Several important messages can be taken from this paper. First, despite current beliefs, it appears that a good quality GA technique such as the TCI method can in fact provide effective anaesthesia and transition to reasonable postoperative analgesia after knee replacement. This may be a very useful option in centres that are currently unable to provide consistent high-quality regional anaesthesia such as neuraxial anaesthesia, continuous peripheral nerve blocks, or both. Secondly, the importance of multimodal analgesia in facilitating good pain control is underscored by the fact that all patients were given acetaminophen and celecoxib. The better pain control in the GA group reflects the important role that long-acting opioids continue to play in the context of multimodal postoperative analgesia especially when given before recovery of anaesthesia. Finally, the transient and disappointing effect of the LIA technique was especially evident in the spinal anaesthesia group and continues to call into question the overall utility of this method especially when used alone without systemic or spinal opioids.

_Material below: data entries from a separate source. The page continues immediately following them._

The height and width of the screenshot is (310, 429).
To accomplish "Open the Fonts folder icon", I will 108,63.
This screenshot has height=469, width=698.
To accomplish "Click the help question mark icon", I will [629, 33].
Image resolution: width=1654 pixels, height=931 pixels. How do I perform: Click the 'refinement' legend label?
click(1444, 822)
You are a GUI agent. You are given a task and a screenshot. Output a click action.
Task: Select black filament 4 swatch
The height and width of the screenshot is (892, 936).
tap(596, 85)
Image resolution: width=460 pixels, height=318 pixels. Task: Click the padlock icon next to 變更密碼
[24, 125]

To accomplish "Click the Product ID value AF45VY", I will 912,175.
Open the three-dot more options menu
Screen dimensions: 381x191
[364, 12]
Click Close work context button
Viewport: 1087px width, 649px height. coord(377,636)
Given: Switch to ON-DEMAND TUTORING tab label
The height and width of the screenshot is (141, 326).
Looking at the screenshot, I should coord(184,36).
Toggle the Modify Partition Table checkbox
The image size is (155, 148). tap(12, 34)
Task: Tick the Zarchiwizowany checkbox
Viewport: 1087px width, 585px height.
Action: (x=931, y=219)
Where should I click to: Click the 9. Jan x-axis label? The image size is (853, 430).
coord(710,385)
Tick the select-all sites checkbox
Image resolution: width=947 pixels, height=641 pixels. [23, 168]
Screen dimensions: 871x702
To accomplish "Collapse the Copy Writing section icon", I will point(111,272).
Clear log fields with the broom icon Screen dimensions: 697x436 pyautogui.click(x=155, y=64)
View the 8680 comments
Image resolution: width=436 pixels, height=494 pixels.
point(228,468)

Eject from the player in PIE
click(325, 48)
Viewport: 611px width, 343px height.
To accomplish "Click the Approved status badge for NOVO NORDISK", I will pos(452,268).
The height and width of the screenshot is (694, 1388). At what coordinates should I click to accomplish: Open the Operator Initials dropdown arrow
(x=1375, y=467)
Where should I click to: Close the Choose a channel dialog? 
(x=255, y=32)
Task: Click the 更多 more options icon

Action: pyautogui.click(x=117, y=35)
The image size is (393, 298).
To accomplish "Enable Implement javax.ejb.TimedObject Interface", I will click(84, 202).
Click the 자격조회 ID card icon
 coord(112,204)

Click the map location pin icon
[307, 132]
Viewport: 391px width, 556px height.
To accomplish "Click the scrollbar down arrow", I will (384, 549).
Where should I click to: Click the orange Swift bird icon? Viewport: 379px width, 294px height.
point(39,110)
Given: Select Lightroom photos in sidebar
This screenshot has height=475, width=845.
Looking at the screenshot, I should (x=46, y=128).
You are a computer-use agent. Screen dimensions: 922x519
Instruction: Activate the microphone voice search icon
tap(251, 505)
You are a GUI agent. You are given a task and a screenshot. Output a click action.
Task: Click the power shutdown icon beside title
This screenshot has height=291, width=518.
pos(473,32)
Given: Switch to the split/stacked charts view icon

TKA is a common and painful surgical procedure that requires effective, safe anaesthesia and good postoperative pain control to facilitate best outcomes including reduction in LOS and chronic pain after surgery. Harsten and colleagues demonstrate that the TCI GA technique used compares favourably with a very limited spinal anaesthesia technique. However, better regional anaesthesia methods are available in centres that have the expertise and resources to provide them. Regional anaesthesia including neuraxial techniques continue to provide short-, medium-, and long-term outcome benefits for patients having TKA. Although Harsten and colleagues provide thought provoking data they do not really compare their GA technique with the standard of care for spinal anaesthesia not to mention peripheral nerve block techniques. Further studies are required to continue to investigate the best method of anaesthesia and postoperative analgesia for patients undergoing TKA (including GA techniques) before significant change in guidance can be advised.